**Your goal:** The entries follow. Print each one exactly.

════════════════════

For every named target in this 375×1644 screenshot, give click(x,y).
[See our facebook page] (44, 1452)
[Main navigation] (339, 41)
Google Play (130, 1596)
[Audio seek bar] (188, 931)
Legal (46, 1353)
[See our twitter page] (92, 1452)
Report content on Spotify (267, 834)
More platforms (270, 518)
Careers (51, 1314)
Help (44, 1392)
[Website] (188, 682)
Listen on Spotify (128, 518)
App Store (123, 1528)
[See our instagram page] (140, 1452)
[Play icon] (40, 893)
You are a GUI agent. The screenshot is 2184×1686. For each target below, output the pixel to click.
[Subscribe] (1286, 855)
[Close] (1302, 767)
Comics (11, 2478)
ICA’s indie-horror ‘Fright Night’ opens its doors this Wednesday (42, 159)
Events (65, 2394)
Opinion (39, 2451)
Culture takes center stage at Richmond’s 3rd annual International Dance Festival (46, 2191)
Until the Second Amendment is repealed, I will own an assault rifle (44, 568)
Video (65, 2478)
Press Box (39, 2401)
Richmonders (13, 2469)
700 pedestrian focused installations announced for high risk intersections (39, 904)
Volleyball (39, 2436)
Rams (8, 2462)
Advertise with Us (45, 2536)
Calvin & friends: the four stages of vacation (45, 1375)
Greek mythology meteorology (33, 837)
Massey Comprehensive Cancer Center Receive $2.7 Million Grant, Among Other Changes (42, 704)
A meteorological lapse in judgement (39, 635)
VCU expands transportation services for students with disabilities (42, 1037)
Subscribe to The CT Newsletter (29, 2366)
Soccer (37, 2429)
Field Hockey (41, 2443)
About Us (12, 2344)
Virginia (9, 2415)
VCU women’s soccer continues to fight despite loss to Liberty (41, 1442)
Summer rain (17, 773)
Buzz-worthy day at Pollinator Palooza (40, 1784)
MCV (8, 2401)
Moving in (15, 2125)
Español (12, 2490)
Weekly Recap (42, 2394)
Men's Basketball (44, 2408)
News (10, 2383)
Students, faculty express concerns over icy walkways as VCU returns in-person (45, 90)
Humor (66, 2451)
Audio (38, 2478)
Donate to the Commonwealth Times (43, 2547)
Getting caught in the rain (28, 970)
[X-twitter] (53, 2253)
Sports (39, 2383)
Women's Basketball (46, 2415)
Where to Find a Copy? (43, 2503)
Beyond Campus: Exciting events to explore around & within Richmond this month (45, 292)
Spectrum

════════════════════

**Written solution:**
For every named target in this 375×1644 screenshot, give click(x,y).
[See our facebook page] (44, 1452)
[Main navigation] (339, 41)
Google Play (130, 1596)
[Audio seek bar] (188, 931)
Legal (46, 1353)
[See our twitter page] (92, 1452)
Report content on Spotify (267, 834)
More platforms (270, 518)
Careers (51, 1314)
Help (44, 1392)
[Website] (188, 682)
Listen on Spotify (128, 518)
App Store (123, 1528)
[See our instagram page] (140, 1452)
[Play icon] (40, 893)
You are a GUI agent. The screenshot is 2184×1686. For each target below, output the pixel to click.
[Subscribe] (1286, 855)
[Close] (1302, 767)
Comics (11, 2478)
ICA’s indie-horror ‘Fright Night’ opens its doors this Wednesday (42, 159)
Events (65, 2394)
Opinion (39, 2451)
Culture takes center stage at Richmond’s 3rd annual International Dance Festival (46, 2191)
Until the Second Amendment is repealed, I will own an assault rifle (44, 568)
Video (65, 2478)
Press Box (39, 2401)
Richmonders (13, 2469)
700 pedestrian focused installations announced for high risk intersections (39, 904)
Volleyball (39, 2436)
Rams (8, 2462)
Advertise with Us (45, 2536)
Calvin & friends: the four stages of vacation (45, 1375)
Greek mythology meteorology (33, 837)
Massey Comprehensive Cancer Center Receive $2.7 Million Grant, Among Other Changes (42, 704)
A meteorological lapse in judgement (39, 635)
VCU expands transportation services for students with disabilities (42, 1037)
Subscribe to The CT Newsletter (29, 2366)
Soccer (37, 2429)
Field Hockey (41, 2443)
About Us (12, 2344)
Virginia (9, 2415)
VCU women’s soccer continues to fight despite loss to Liberty (41, 1442)
Summer rain (17, 773)
Buzz-worthy day at Pollinator Palooza (40, 1784)
MCV (8, 2401)
Moving in (15, 2125)
Español (12, 2490)
Weekly Recap (42, 2394)
Men's Basketball (44, 2408)
News (10, 2383)
Students, faculty express concerns over icy walkways as VCU returns in-person (45, 90)
Humor (66, 2451)
Audio (38, 2478)
Donate to the Commonwealth Times (43, 2547)
Getting caught in the rain (28, 970)
[X-twitter] (53, 2253)
Sports (39, 2383)
Women's Basketball (46, 2415)
Where to Find a Copy? (43, 2503)
Beyond Campus: Exciting events to explore around & within Richmond this month (45, 292)
Spectrum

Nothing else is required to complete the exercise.